## [PROBLEM REQUIREMENTS]
Exactly how many lines in the listing contain "will"? Respond with the number and nothing more.

## [RECORDS TO PROCESS]
****************************************
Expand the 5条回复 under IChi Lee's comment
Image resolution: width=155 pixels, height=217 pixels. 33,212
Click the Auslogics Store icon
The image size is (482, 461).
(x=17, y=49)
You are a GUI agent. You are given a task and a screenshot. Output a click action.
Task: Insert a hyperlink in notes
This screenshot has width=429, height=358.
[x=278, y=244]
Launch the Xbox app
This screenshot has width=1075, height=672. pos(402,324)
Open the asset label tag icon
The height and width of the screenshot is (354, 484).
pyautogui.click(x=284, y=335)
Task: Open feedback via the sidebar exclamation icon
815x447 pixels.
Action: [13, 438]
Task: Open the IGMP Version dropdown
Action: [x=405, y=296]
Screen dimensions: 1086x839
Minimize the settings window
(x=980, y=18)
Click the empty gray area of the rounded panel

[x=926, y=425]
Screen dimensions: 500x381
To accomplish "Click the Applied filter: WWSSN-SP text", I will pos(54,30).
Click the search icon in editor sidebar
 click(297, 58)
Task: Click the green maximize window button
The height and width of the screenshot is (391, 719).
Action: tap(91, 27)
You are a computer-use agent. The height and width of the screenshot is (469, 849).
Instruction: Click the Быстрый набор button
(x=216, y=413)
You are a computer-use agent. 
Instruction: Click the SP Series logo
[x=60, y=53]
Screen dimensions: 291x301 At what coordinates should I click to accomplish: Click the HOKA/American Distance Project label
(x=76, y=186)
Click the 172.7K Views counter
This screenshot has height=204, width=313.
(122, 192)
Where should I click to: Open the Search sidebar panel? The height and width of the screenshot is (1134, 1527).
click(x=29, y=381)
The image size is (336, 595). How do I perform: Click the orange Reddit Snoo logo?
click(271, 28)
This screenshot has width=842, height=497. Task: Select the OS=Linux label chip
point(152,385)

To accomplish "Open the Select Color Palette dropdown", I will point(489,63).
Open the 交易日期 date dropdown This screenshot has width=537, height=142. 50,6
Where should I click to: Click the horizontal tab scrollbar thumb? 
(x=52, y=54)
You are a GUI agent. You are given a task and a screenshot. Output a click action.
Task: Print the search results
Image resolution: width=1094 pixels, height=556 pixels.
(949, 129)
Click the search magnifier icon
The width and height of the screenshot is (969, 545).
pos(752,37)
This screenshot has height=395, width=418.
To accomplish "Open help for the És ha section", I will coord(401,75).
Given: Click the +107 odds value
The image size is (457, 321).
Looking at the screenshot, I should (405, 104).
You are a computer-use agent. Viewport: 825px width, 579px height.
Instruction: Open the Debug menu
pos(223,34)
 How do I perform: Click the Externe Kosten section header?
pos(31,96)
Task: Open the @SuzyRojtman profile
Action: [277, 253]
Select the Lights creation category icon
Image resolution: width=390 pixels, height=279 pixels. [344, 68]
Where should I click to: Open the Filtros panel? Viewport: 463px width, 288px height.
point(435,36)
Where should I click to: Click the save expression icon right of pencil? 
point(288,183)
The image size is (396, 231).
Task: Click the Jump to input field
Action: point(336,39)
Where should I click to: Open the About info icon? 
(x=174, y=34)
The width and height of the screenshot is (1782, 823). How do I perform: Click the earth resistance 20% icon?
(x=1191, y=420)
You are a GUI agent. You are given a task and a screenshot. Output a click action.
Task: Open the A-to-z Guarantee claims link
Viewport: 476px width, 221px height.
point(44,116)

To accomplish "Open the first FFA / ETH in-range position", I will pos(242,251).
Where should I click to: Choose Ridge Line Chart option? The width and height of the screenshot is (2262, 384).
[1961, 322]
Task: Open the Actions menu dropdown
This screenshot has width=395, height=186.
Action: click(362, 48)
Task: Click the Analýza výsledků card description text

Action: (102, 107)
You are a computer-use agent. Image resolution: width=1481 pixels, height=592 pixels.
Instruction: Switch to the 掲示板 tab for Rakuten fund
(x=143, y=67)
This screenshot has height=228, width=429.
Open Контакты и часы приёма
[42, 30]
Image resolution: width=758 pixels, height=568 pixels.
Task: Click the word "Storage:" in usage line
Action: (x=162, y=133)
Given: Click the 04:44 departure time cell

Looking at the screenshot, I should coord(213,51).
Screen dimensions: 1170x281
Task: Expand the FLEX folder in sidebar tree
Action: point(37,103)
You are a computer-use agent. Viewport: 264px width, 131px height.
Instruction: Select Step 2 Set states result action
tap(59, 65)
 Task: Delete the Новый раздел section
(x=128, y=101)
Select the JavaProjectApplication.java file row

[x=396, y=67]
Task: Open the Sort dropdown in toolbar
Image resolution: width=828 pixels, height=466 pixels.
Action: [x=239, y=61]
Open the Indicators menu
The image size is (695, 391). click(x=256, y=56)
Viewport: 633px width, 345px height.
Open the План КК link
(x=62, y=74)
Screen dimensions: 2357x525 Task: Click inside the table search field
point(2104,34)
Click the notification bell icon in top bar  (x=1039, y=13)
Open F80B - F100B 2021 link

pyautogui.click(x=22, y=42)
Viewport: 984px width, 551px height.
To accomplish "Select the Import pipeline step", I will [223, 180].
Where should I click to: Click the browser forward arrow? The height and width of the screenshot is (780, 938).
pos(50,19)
****************************************
## [WRITTEN ANSWER]
5